What you need to do — Write each line of the material exactly as given, from the top through the line that contains "The width and", and omit all pictures.

Data provided —
# # # #

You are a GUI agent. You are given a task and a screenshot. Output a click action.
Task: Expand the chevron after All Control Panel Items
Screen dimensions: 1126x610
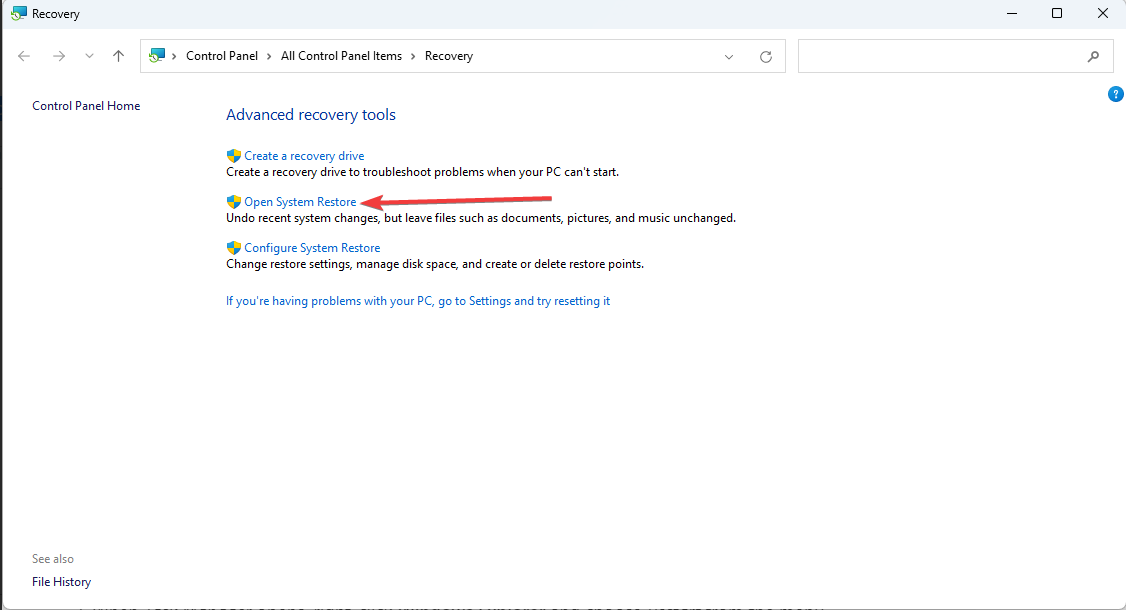(x=413, y=56)
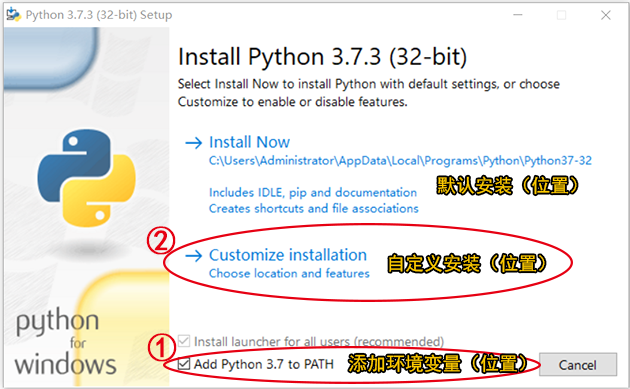Click the arrow icon beside Customize installation
This screenshot has height=389, width=630.
click(x=193, y=256)
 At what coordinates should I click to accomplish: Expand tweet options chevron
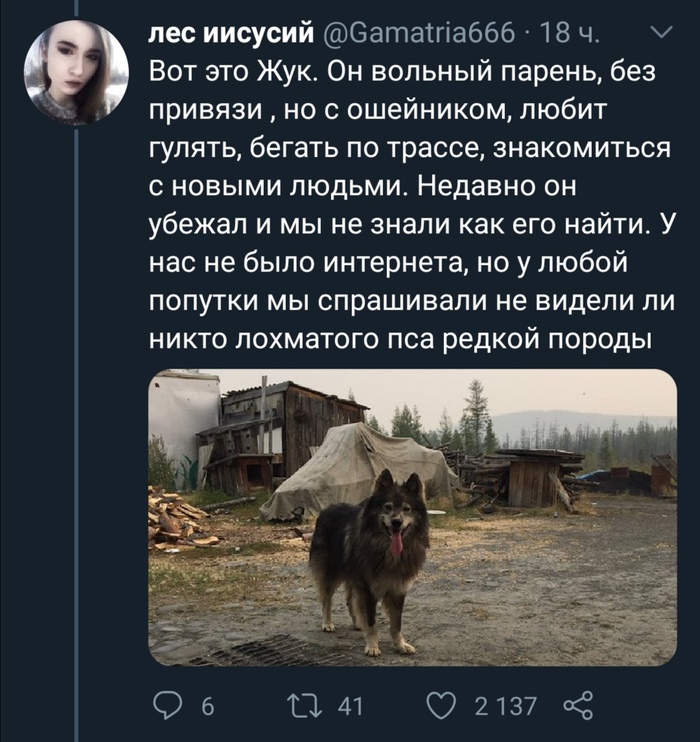[659, 32]
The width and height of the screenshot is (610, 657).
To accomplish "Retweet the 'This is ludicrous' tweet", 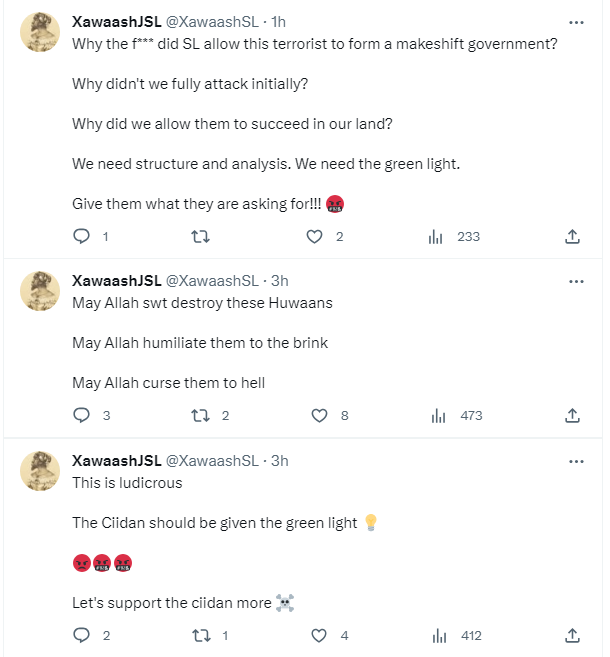I will point(200,635).
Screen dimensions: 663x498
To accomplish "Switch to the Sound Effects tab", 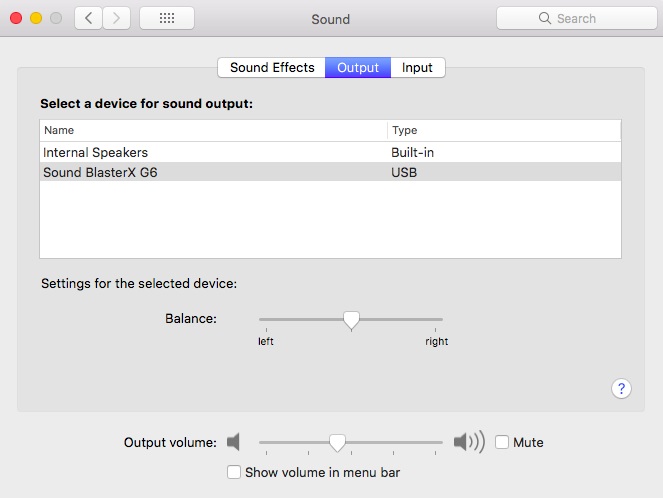I will point(272,68).
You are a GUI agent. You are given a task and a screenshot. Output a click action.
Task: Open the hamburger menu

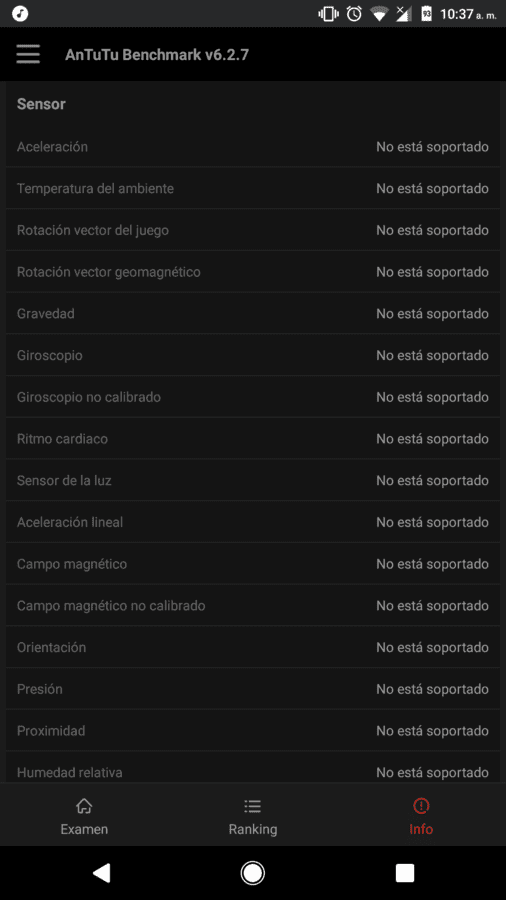click(x=28, y=55)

# # # #

Response area —
You are a GUI agent. You are given a task and a screenshot. Output a click action.
Task: Expand the chevron after All Control Panel Items
Screen dimensions: 1126x610
(x=413, y=56)
Click the arrow icon beside Customize installation
This screenshot has height=389, width=630.
click(x=193, y=256)
 At what coordinates should I click to accomplish: Expand tweet options chevron
[659, 32]
The width and height of the screenshot is (610, 657).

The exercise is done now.